At least 19 of our 50 states have had a capitol building damaged by or lost to fire. Kentucky, Missouri, Oregon, South Carolina and West Virginia have each lost TWO state capitols to fire. In the case of South Carolina, their second capitol building was burned to the ground by an invading army*!


Every one of Virginia’s 6 pre-independence capitols was destroyed by fire (the sixth capitol long after it had been replaced by the current building), and the current building would have burned if the Union Soldiers entering Richmond on April 3, 1865 had not extinguished the flames set by the retreating Confederates!


The Wisconsin state legislature was worried that their building might burn down. The main part of it had been built between 1857 & 1869, but they had spent almost a million dollars in 1882 to add two wings to it (that was a lot of money back then). They had even put a sprinkler system in (it was the latest in fire fighting technology). The Legislature was SO impressed by the state-of-the-art sprinkler system they voted to cancel their fire insurance! I guess they figured “Hey, we’ve got this great system that puts out fires, so we’re safe”. Bad move, boys.

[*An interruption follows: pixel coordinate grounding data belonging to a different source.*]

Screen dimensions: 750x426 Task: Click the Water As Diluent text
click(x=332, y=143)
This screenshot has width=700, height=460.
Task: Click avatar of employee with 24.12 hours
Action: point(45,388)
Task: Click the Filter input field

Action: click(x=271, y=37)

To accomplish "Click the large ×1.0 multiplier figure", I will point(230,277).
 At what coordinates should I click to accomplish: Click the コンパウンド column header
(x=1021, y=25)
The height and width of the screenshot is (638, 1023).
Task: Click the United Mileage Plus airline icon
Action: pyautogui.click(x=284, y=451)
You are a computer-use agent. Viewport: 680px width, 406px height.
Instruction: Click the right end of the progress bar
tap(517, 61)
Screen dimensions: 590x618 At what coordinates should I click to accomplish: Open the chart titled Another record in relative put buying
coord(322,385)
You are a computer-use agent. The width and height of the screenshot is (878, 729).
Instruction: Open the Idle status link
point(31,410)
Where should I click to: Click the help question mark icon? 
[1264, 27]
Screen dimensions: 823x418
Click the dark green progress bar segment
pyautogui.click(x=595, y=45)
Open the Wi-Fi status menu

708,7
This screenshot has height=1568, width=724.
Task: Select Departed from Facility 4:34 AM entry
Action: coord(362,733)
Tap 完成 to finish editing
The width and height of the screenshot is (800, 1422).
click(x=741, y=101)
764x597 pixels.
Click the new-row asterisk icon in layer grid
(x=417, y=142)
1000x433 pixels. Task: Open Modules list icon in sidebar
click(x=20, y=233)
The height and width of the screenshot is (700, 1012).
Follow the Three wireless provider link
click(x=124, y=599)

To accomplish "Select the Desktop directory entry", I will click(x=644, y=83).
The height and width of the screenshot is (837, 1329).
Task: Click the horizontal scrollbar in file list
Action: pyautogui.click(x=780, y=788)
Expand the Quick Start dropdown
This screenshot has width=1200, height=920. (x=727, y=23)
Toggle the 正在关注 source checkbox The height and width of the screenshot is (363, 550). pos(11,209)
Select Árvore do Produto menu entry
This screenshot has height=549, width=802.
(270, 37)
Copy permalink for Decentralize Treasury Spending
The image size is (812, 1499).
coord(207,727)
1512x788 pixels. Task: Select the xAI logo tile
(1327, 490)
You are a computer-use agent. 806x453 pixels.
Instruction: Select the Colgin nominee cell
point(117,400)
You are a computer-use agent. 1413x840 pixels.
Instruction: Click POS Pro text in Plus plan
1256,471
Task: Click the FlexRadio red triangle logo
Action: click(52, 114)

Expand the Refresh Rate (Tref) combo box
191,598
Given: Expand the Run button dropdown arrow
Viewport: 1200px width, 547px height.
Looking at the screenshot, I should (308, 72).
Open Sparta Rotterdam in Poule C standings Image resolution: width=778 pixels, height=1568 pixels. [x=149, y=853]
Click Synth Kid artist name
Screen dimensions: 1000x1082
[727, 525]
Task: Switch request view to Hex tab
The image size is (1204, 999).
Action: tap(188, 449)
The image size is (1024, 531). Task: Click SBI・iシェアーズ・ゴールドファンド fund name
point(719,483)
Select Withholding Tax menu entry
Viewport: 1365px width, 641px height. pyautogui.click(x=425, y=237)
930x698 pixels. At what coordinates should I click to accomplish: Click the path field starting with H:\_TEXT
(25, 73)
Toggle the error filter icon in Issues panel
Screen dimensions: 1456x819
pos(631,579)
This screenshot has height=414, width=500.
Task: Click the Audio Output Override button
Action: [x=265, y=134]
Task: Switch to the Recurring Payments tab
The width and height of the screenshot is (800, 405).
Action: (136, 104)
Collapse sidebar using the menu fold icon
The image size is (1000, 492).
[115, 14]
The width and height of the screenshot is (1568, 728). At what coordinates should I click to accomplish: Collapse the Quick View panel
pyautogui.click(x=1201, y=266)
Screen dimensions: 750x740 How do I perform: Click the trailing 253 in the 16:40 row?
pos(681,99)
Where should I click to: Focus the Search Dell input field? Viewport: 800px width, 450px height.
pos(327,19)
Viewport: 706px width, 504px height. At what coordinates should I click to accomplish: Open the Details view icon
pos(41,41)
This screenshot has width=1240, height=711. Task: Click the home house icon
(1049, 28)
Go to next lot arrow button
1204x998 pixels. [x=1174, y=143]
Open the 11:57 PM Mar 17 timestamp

Five weeks after the insurance on the capitol was cancelled, it happened; February 26, 1904. The ceiling had just been varnished, and one of the gas jets used to light the building (this was before they had electricity in Madison) accidentally caught it on fire. The sprinkler system didn’t work because the reservoir that supplied it was empty! Before the fire fighters could connect another water source, the fire spread. Fire fighters came from Milwaukee, 80 miles to the east, to help, but it was so cold they had to unfreeze their equipment before they could do anything! Almost the whole building was destroyed, and many important and valuable papers and historical items were lost in this disastrous fire.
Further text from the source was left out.